**Task goal:**
Take the line that contains "Given: Open notifications bell icon" and each one after it through the last line below, and retype them exactly. Leave out the pictures.

Pixel coordinate grounding data
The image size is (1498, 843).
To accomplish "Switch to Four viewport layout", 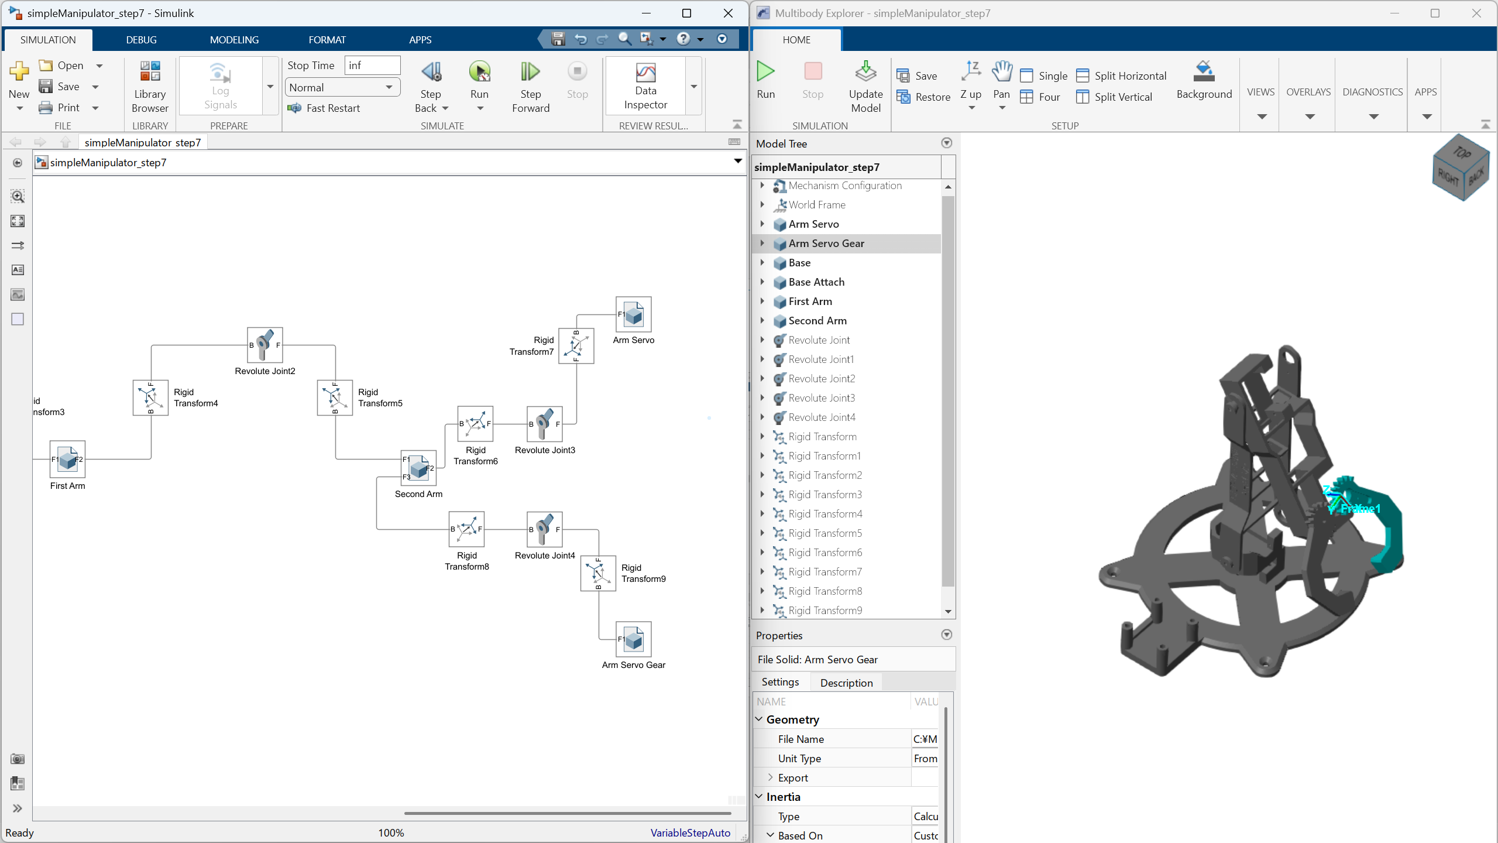I will [1039, 97].
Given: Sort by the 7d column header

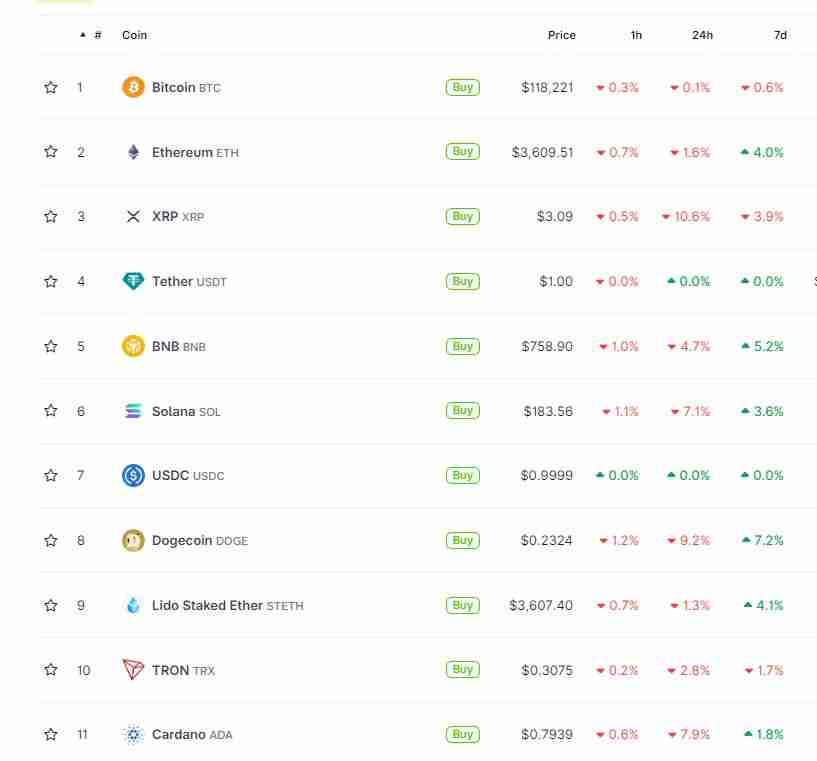Looking at the screenshot, I should tap(780, 35).
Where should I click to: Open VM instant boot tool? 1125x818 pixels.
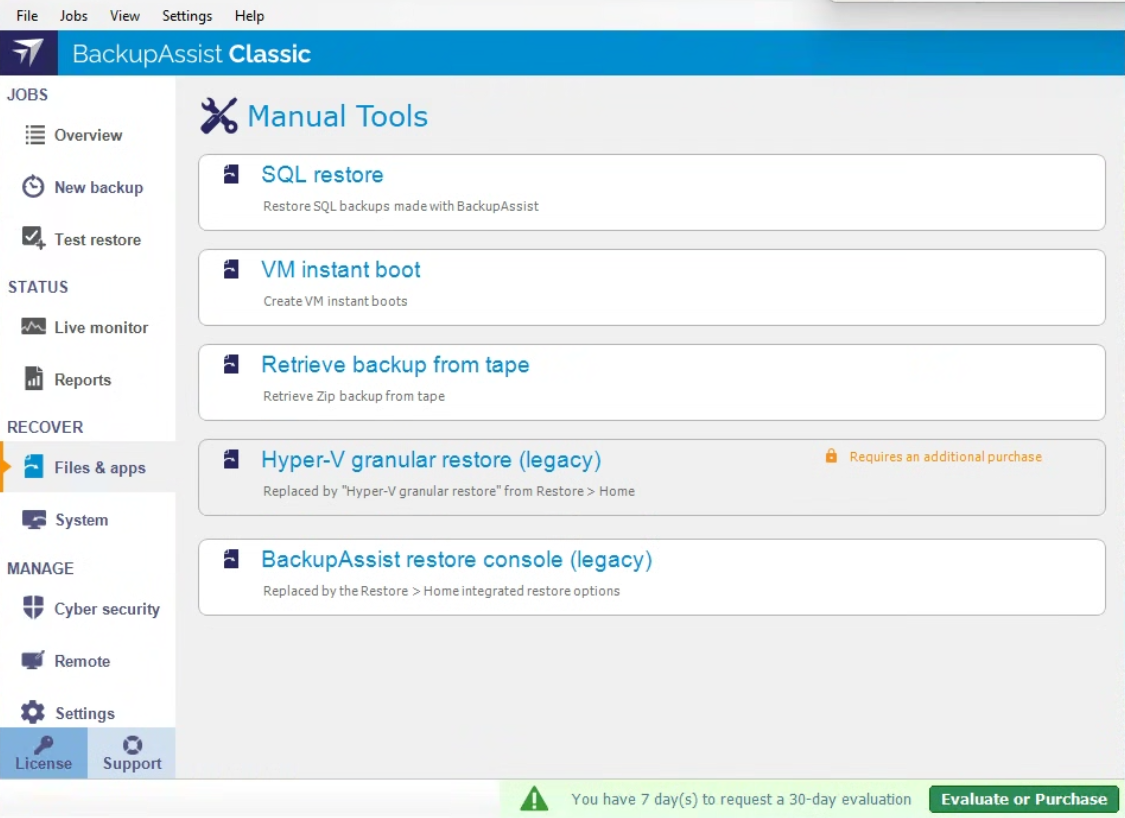coord(341,270)
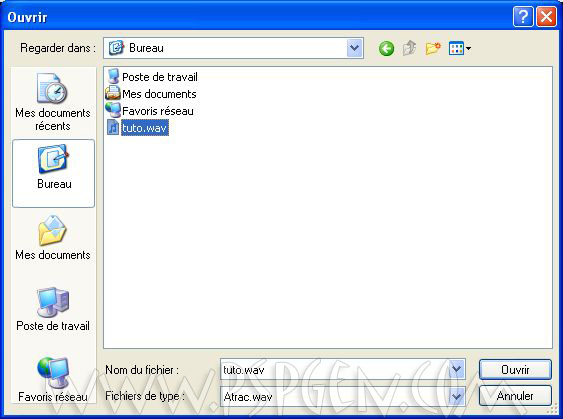Select Mes documents in file list
This screenshot has width=563, height=419.
(x=151, y=94)
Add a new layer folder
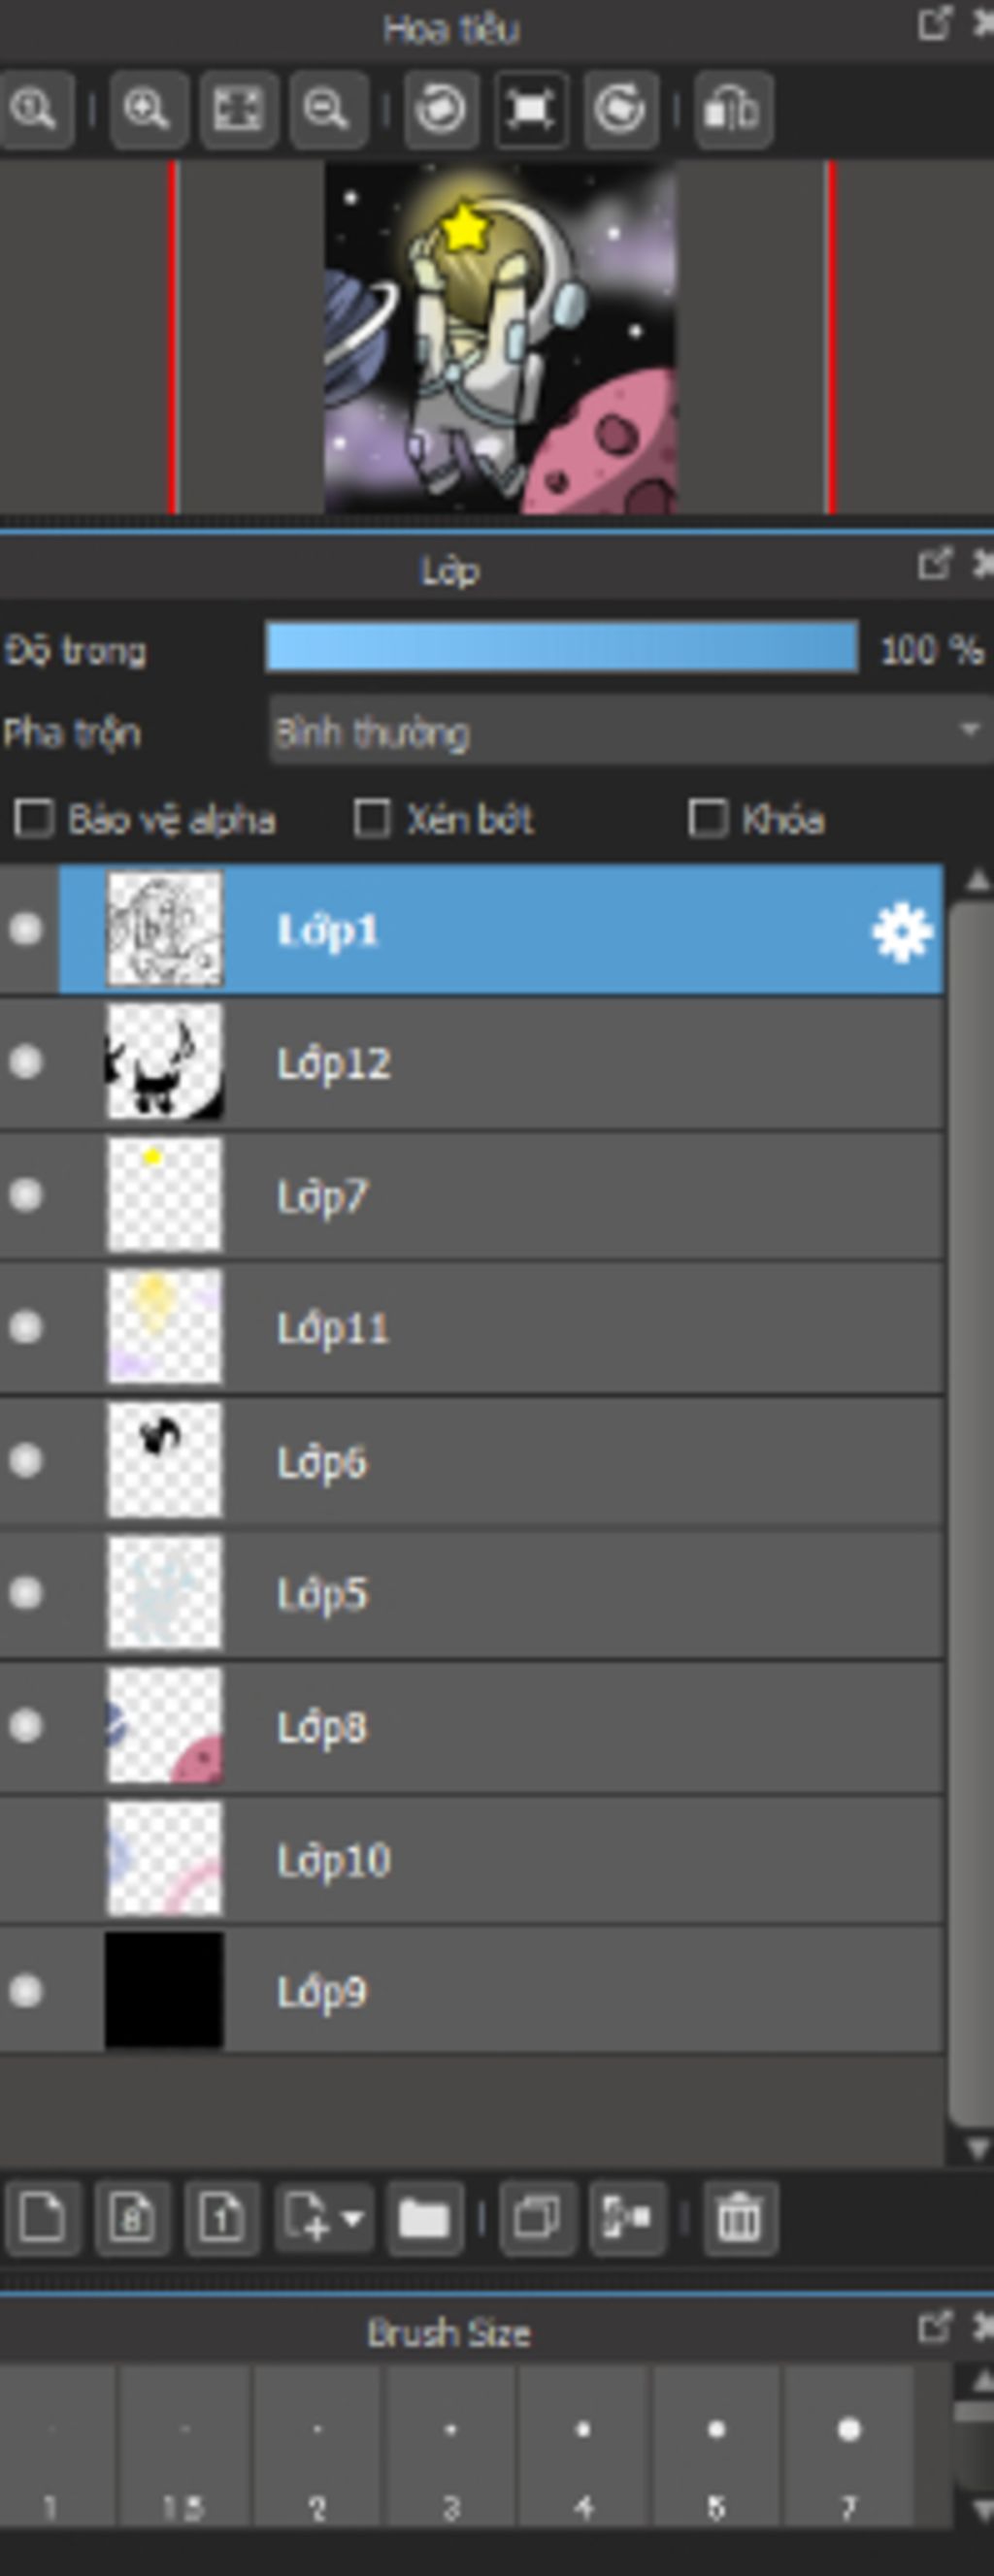The width and height of the screenshot is (994, 2576). (424, 2218)
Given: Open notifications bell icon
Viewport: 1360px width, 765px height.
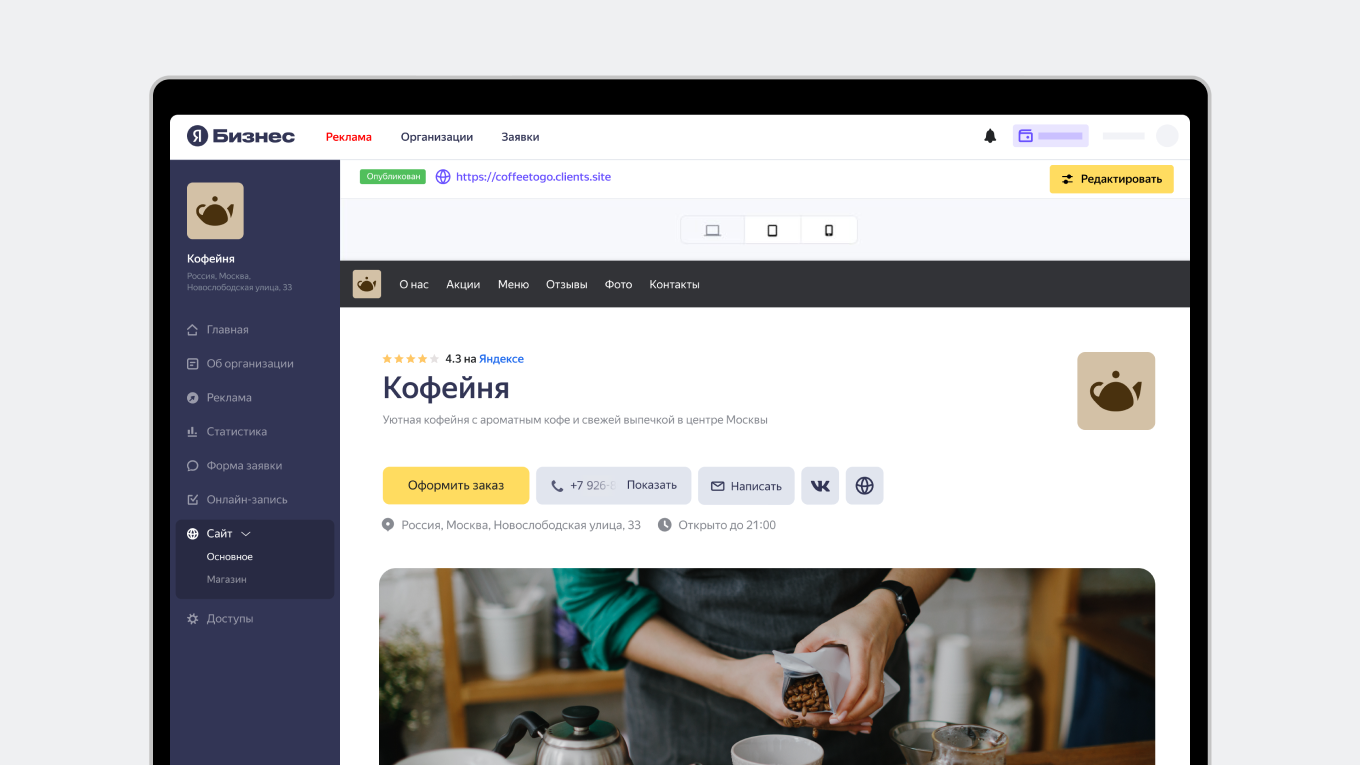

**Written response:**
Given: Open notifications bell icon
Viewport: 1360px width, 765px height.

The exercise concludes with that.